To test whether p150Glued and kinesin function cooperatively at synapses, we investigated genetic interactions between khc8 and GlG38S. There is a dramatic enhancement of the GlG38S TB swelling and anti-HRP accumulation phenotypes at all NMJs in all segments when khc gene dosage is reduced by 50% (Figures 5F–G), and the severity of the khc8/+; GlG38S/+ phenotype is similar to the GlG38S homozygous phenotype. Furthermore, the distribution of anti-HRP localization within TBs of khc8/+; GlG38S NMJs is similar to the localization of KhcHead:GFP when it is expressed in wild-type motor neurons (Figure 2B). These data suggest that kinesin functions with p150 in TBs to coordinate bidirectional vesicle transport.

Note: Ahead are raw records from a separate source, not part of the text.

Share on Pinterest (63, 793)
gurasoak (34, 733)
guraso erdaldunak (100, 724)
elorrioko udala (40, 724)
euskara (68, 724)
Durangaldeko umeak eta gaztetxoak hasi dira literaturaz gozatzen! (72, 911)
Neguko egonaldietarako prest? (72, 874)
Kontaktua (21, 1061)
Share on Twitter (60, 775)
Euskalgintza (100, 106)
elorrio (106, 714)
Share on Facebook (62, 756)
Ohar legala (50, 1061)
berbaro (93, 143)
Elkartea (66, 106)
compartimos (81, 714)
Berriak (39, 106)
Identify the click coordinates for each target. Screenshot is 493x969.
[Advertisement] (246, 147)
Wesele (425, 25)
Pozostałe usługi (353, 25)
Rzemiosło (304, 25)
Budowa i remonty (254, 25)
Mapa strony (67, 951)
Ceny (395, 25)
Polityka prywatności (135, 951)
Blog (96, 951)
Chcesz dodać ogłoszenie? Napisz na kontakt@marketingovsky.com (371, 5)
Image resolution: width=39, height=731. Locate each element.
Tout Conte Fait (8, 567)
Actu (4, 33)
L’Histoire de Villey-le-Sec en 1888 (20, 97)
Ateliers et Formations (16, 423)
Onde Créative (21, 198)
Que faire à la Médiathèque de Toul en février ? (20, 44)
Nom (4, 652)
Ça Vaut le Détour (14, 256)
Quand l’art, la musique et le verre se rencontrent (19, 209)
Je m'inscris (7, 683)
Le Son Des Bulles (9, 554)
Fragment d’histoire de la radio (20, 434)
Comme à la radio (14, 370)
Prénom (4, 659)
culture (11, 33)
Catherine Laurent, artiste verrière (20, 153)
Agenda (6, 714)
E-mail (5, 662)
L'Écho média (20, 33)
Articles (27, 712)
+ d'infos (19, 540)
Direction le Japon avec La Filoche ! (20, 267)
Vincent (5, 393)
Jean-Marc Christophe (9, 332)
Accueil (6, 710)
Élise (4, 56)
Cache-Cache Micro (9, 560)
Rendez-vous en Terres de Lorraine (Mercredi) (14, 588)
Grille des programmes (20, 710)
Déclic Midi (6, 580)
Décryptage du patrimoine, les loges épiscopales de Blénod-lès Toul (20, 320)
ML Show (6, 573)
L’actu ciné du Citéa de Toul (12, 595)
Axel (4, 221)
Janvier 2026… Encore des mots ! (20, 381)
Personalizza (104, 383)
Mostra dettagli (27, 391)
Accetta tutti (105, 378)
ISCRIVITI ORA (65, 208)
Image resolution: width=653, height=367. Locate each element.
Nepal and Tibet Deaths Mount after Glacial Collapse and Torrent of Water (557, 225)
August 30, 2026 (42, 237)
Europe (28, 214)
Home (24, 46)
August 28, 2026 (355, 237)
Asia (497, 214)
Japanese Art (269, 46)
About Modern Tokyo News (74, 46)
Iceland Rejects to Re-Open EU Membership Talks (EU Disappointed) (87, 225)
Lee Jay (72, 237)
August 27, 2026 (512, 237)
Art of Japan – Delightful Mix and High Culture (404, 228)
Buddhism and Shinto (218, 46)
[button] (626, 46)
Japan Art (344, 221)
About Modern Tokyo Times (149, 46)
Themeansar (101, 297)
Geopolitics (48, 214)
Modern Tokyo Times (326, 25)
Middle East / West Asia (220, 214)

p150G38S Disrupts Retrograde Transport from Terminal Boutons and Synaptic Transmission
To directly investigate p150Glued-mediated regulation of retrograde transport at synaptic termini, we monitored dense core vesicle (DCV) retrograde transport at TBs in larvae overexpressing p150G38S. DCVs are more uniform in size than endosomes, and single vesicles can be imaged at the NMJ in real time using ANF:GFP as a marker (Levitan et al., 2007). Similar to what we observe for Rab7:GFP, overexpression of p150G38S causes a dramatic accumulation of DCVs at TBs (Figure 6A, top panels; and Figure 6B). Following photobleaching of wild-type (D42 driver alone) proximal NMJ boutons, individual DCVs rapidly exit the TB (Movie S4 and Figure 6A, bottom panels). Despite an ~10-fold increase in ANF:GFP fluorescence intensity at the terminal bouton in mutant animals (Figure 6B), ~3 fold fewer vesicles undergo retrograde transport from the terminal bouton (Movie S5 and Figure 6C). Similar effects are seen following overexpression of dominant-negative Glued (p150ΔC) using a novel imaging approach termed SPAIM (simultaneous photobleaching and imaging) (Wong et al., 2012) to specifically visualize retrograde vesicle transport at TBs (Figure 6C). These data directly demonstrate that disruption of dynactin inhibits retrograde transport of DCVs from TBs.
Figure 6
Figure 6
p150G38S Disrupts Retrograde Transport at TBs and Neurotransmitter Release
Terminal NMJ boutons in Drosophila, as compared to proximal boutons, exhibit markedly enhanced synaptic transmission (Guerrero et al., 2005). To determine if the disease-associated GlG38S mutation causes a defect in synaptic transmission, we performed electrophysiological analyses on GlG38S animals at the third-instar larval NMJ. GlG38S animals exhibit a significant reduction in the amplitude of evoked junctional potential (EJP) (Figures 6D–E), and this impairment in evoked synaptic transmission is fully rescued by presynaptic expression of wild-type p150. Therefore, this defect is due to loss of Glued function in motor neurons. We observe no change in the frequency or amplitude of miniature EJPs (mEJPs), showing that spontaneous neurotransmitter release is unaffected in GlG38S animals (Figures 6F–H). These results show that GlG38S animals have a reduction in the quantal content of evoked neurotransmitter release at the NMJ (Figure 6I), despite the presence of a normal number of synaptic boutons at these terminals.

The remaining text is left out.